The Dollar made a half-hearted attempt at a rally this past week, but the four-day charge wouldn’t even bring us to the top of the past month’s range much less break it. Reference to a higher time frame chart keeps us firmly in a dominant bear trend, but the lack of progress for the slide suggests fundamentals are going to play a more important role going forward. While the fundamental back drop from traditional monetary to novel protectionism themes is not particularly the fodder of a record breaking rally, nor is it the catastrophic bearish scenario that the Greenback has seemed to personify over the past year. In other words, it is easier to generate fundamental enthusiasm than it is lament.

Monetary Policy on the Docket

Looking to the economic docket and off the cleanly defined calendar, there are a few different themes that will be touched upon; but the most overt mix will test the market’s conviction in monetary policy. For data, this is actually one of instances where the first Friday of the month will not offer up NFPs. Yet, we have something more important to the rate decision puzzle: inflation. The Fed’s favorite PCE deflator is due Thursday. Less distinct in its impact on rate speculation and the Dollar’s bearings is new Fed Chair Jerome Powell’s testimony before Congress to read from a script and then answer questions relating to the semi-annual monetary policy report issued this past Friday. As we register these two fundamental points and other lower tier influences, it will be important to remember that there has been a remarkable divergence between the Dollar and implied yield from Fed Fund futures and short-term (2-year) Treasuries over the past 6-8 months. Will this theme come back into vogue? It will likely require a more dramatic divergence between the US central bank and its peers.
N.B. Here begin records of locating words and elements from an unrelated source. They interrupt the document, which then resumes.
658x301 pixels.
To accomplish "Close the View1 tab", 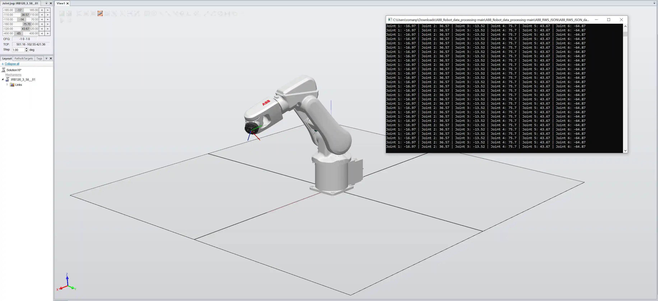I will point(68,4).
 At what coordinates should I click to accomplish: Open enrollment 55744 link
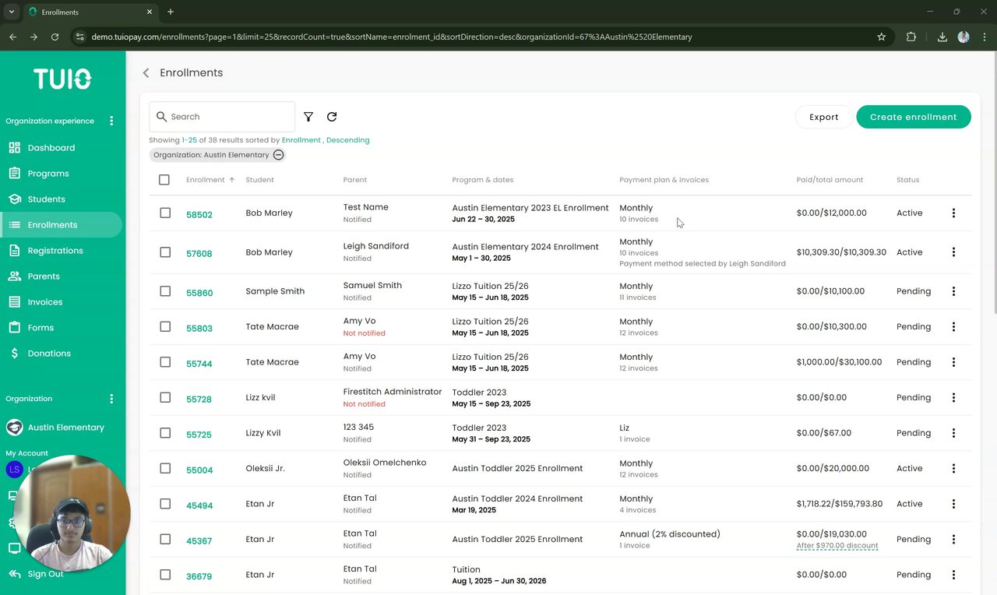[199, 364]
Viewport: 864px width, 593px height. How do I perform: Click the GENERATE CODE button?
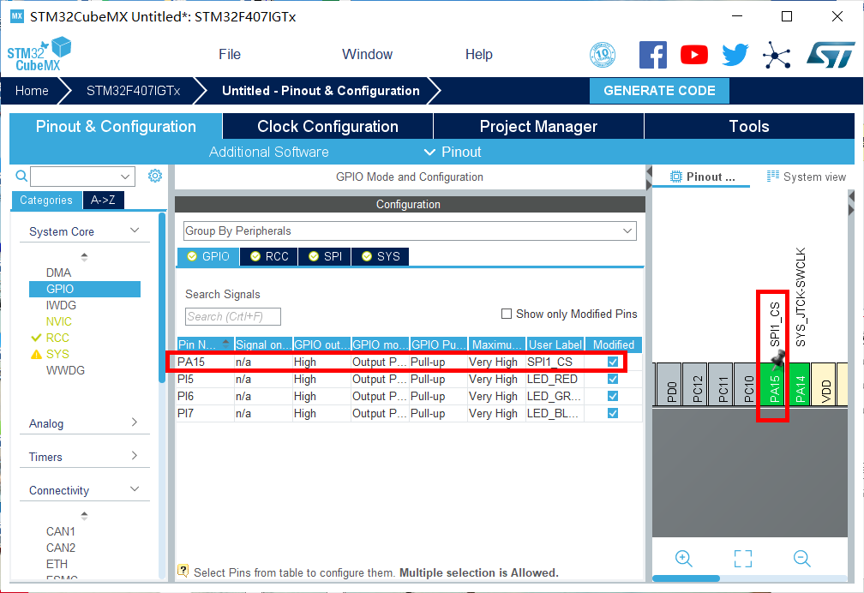[659, 91]
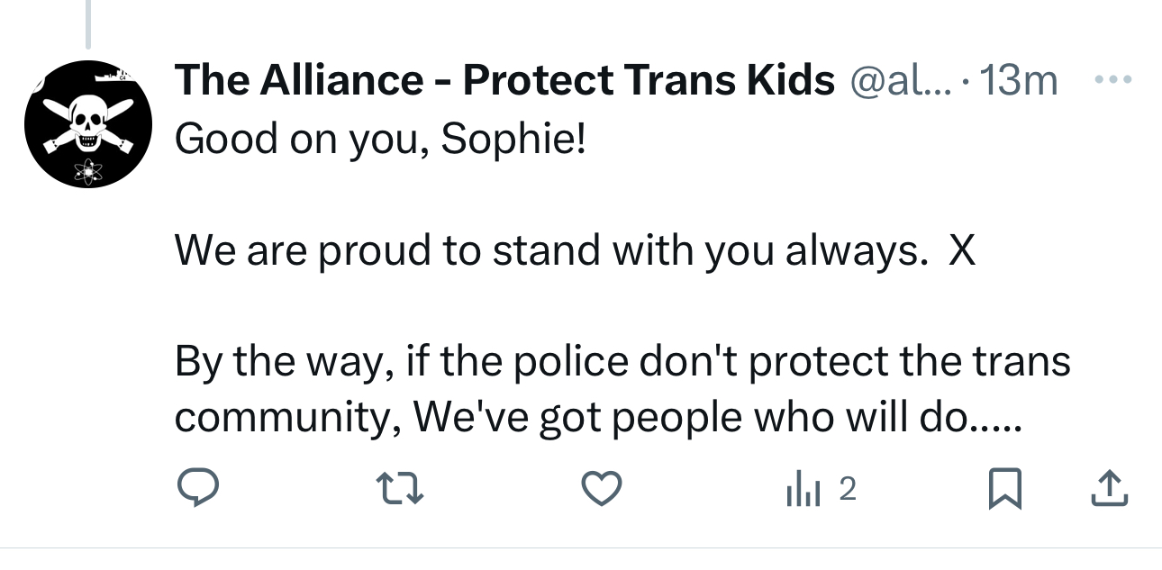Open The Alliance - Protect Trans Kids profile name
The image size is (1162, 570).
coord(504,81)
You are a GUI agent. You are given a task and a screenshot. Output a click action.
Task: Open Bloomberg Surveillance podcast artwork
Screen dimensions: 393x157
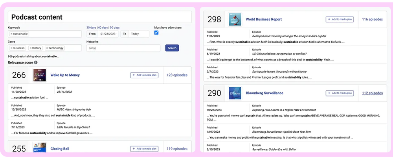tap(235, 93)
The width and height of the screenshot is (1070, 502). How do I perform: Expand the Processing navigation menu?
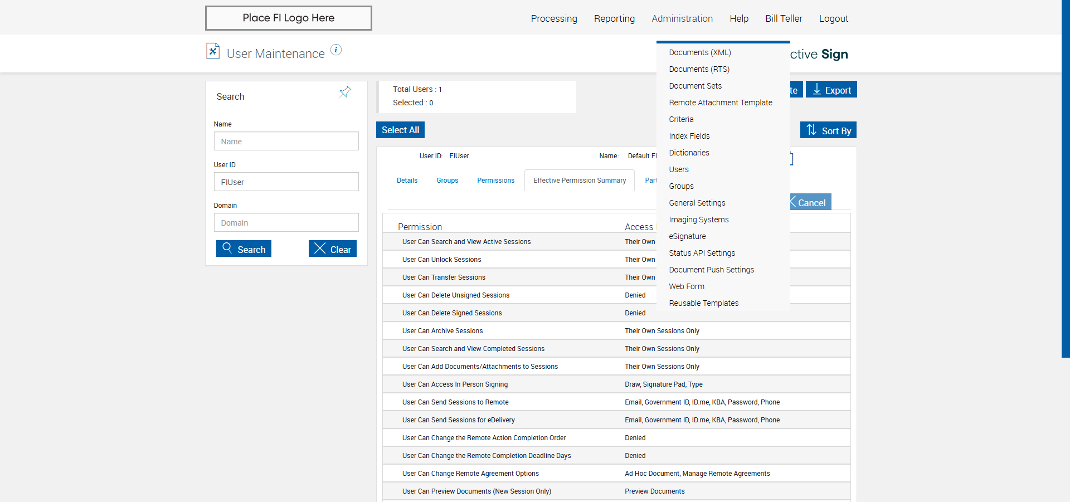[553, 18]
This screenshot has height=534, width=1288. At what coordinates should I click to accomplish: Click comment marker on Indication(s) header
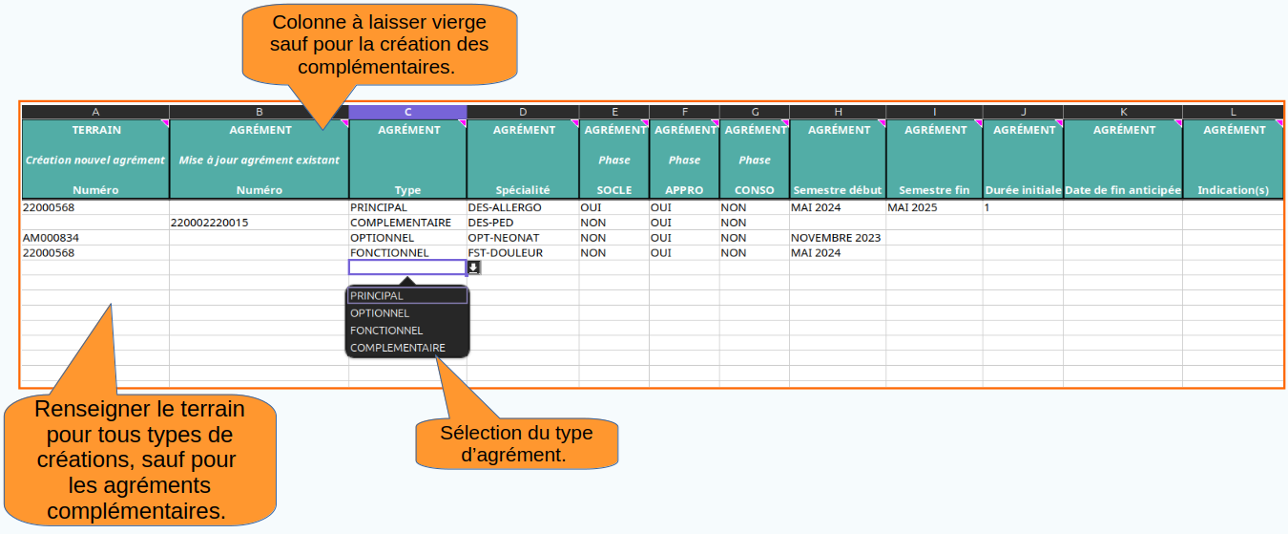[x=1279, y=123]
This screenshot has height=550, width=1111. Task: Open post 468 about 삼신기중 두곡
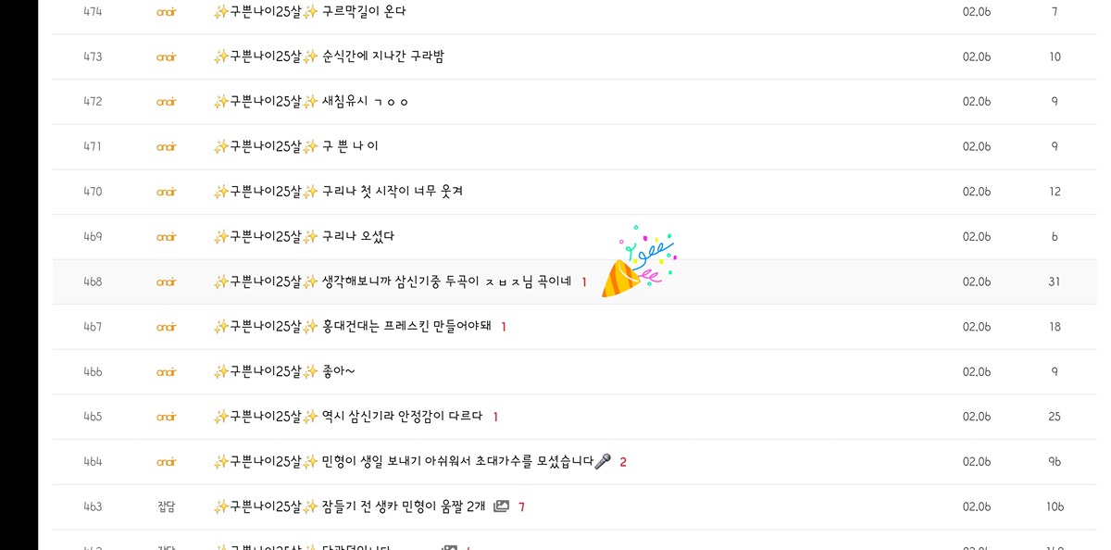pos(393,281)
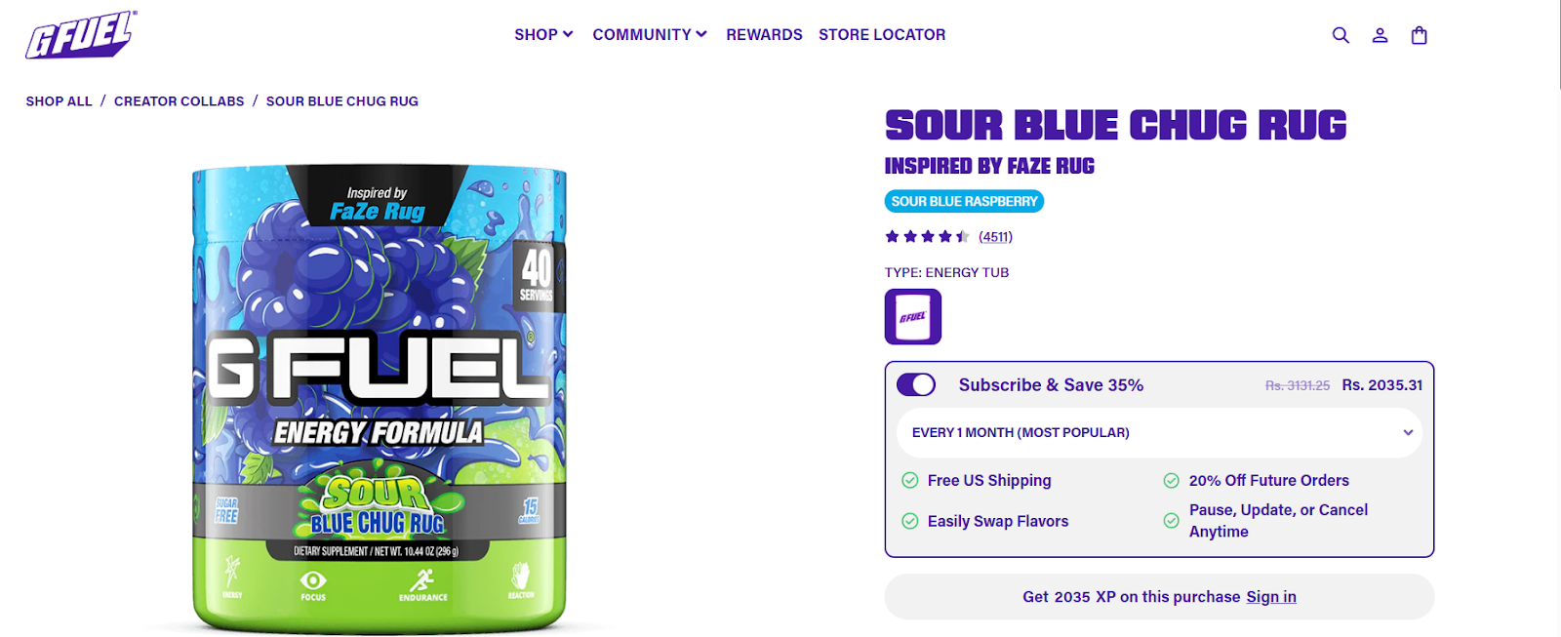Go to Shop All breadcrumb
The height and width of the screenshot is (637, 1561).
point(59,100)
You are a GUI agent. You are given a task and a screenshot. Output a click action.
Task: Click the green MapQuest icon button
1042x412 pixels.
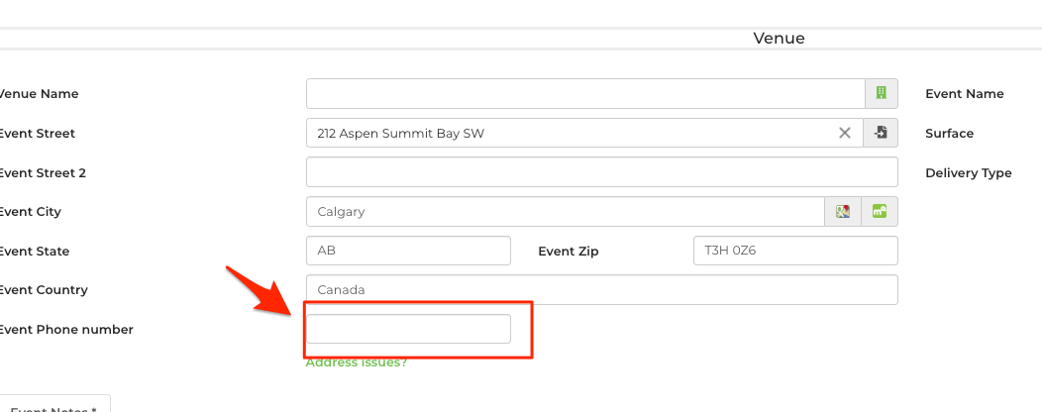pyautogui.click(x=880, y=211)

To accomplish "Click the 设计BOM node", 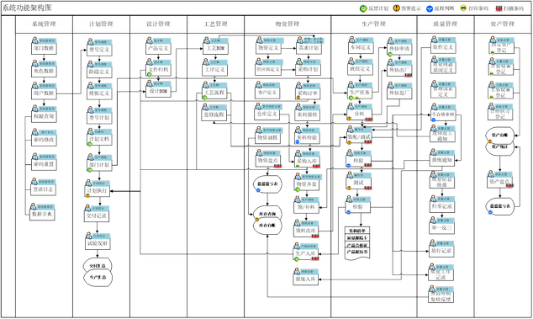I will pos(158,91).
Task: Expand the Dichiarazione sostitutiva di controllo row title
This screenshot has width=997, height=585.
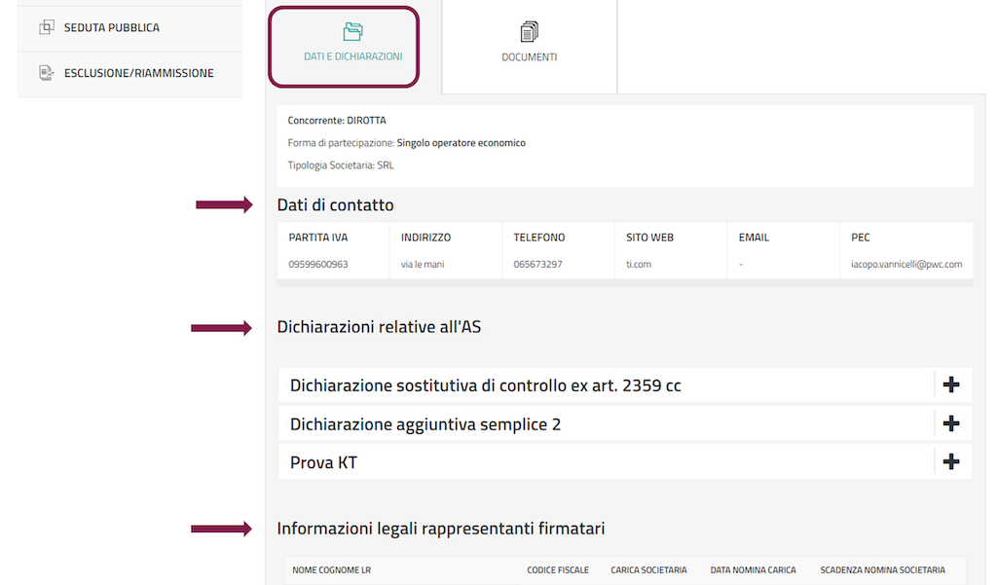Action: [485, 385]
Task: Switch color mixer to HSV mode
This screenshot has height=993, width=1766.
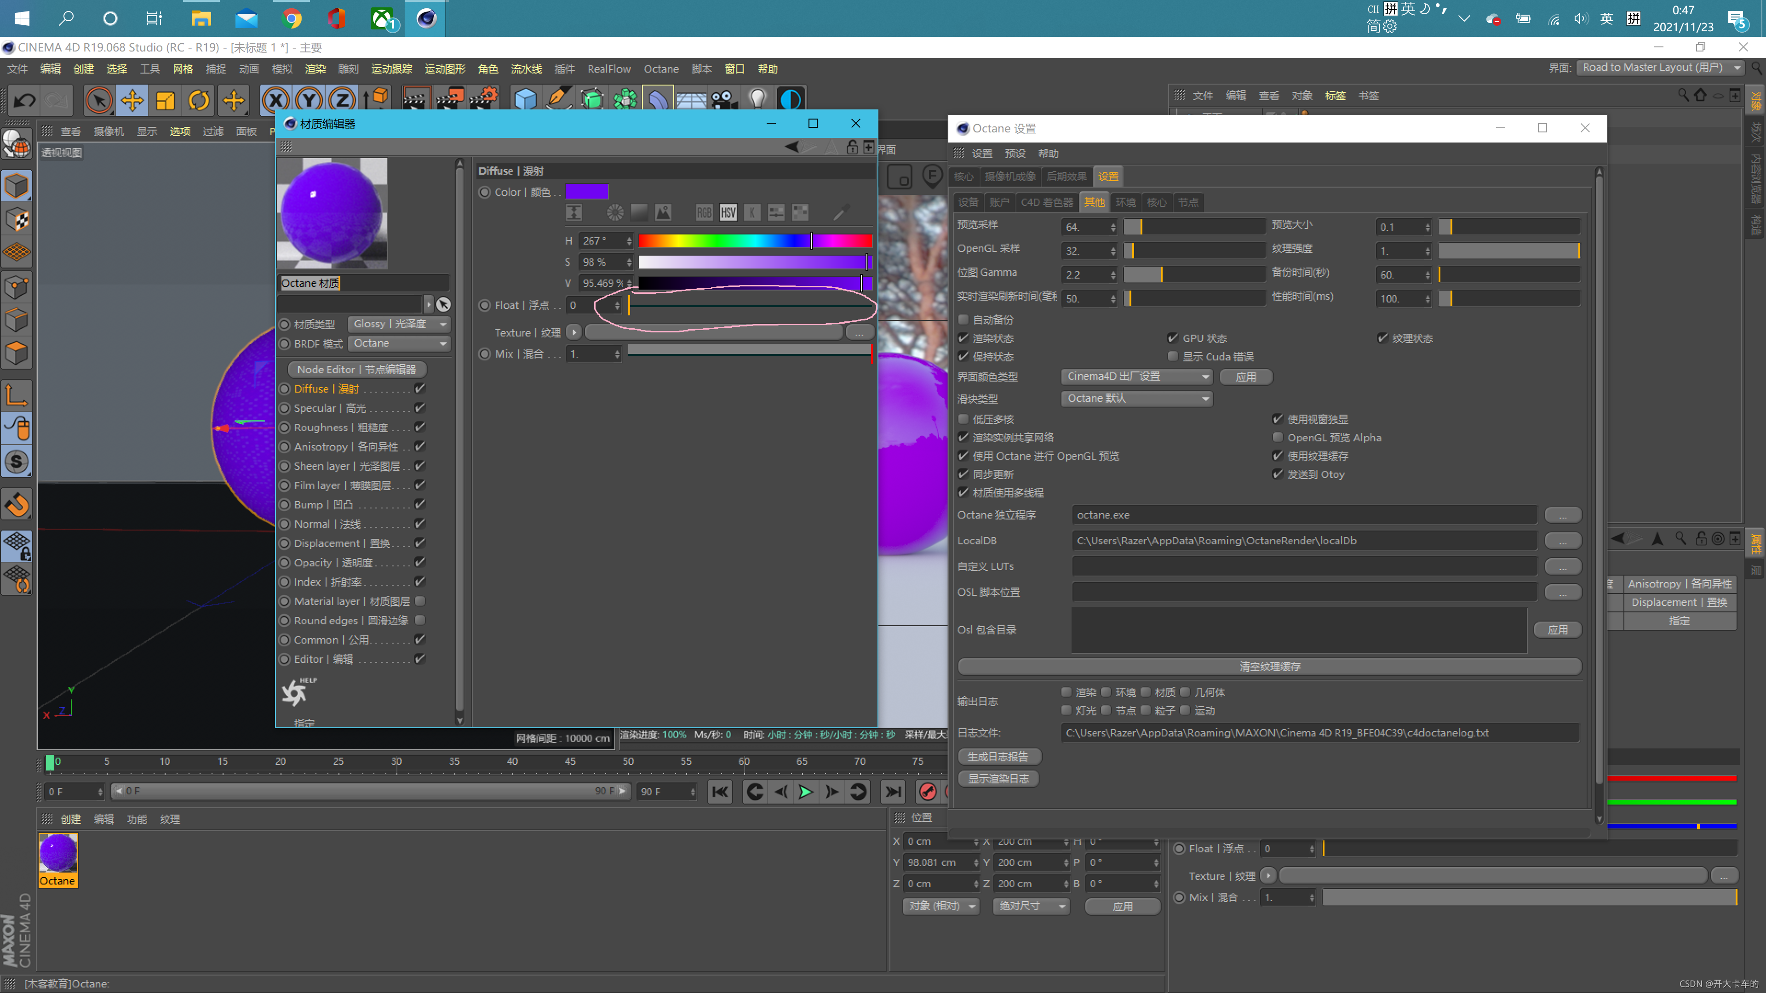Action: (x=728, y=212)
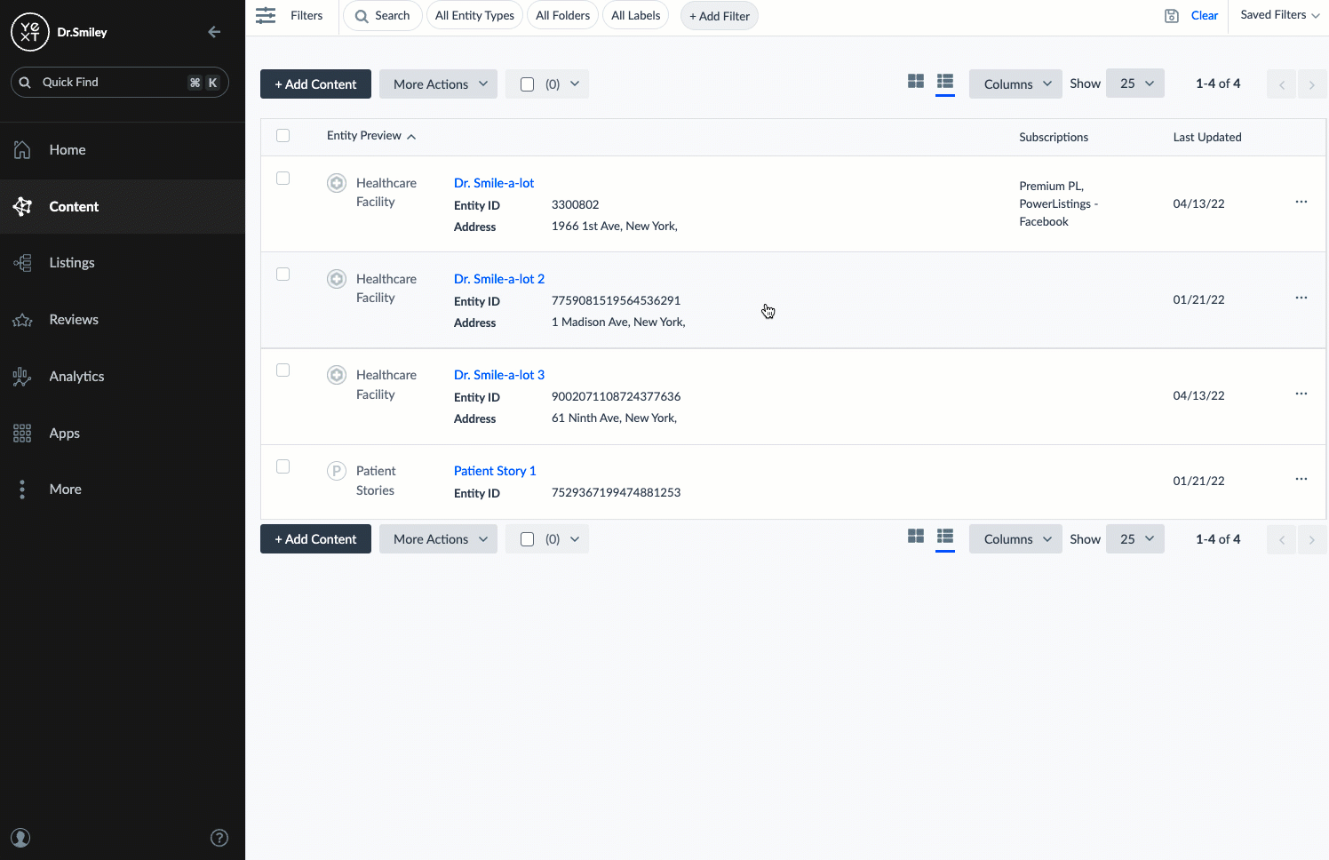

Protectionism: Boon or Burden

A different sort of fundamental theme is gaining traction quickly for the US – and world: protectionism. It is also referred to by its more economic term of isolationism and dramatic name of ‘currency’ or ‘trade war’. The United States has moved to cancel or renegotiate a number of long-standing trade deals with partners since the Trump Administration came into power. When the executive branch brought an agenda of ‘America First’ to Davos, the effort seemed to hit a new stride. That would have been a mere abstract term more suited to curry favor with constituents than upset trade partners had it not been for the clear warning issued to investigations into trade inequities. Recently the Commerce Department released findings on key trade with steel and aluminum leading to recommendations of heavy tariffs on all or targeted tax on particularly distinct offenders. Into the close Friday, it was reported that President favored the most aggressive of the recommendations – a 24 percent tariff on all imported steel. Trade wars rally stop at one unanswered volley. The same is true of currency wars – more charitably referred to as competitive monetary policy.

Gaining from Counterparts’ Losses

One of the strongest forces that has worked against the Dollar is the strength of its primary counterparts over the past year. The Yen has gained some modest traction as sentiment has eroded in carry first, but we know where the preference lies should isolated deleveraging turn into general panic. The Pound gained ground as the worst fears of Brexit were eventually seen as over-indulgent panic. That said, at 1.4000, the Cable looks dubiously optimistic against the language coming out of the negotiations and even the UK commons. The greatest indirect lever to the Dollar however is through the Euro. The second most liquid currency gained a substantial amount of its favor through hawkish expectations of the eventual reversal in monetary policy course for the ECB. The central bank has attempted to talk down this outlook in a thinly veiled effort to cool the Euro. They took it a step further in the minutes of their last meeting this past week though when it was suggested a number of their rank believed the US may be pursuing policies directly or indirectly aimed at devaluating the Dollar. This seems like a warning that the monetary authority is readying to retaliate. If you think that unlikely, just look back to April, May of 2014. By hook or by crook it seems market forces are looking to alter the course of this benchmark pricing instrument.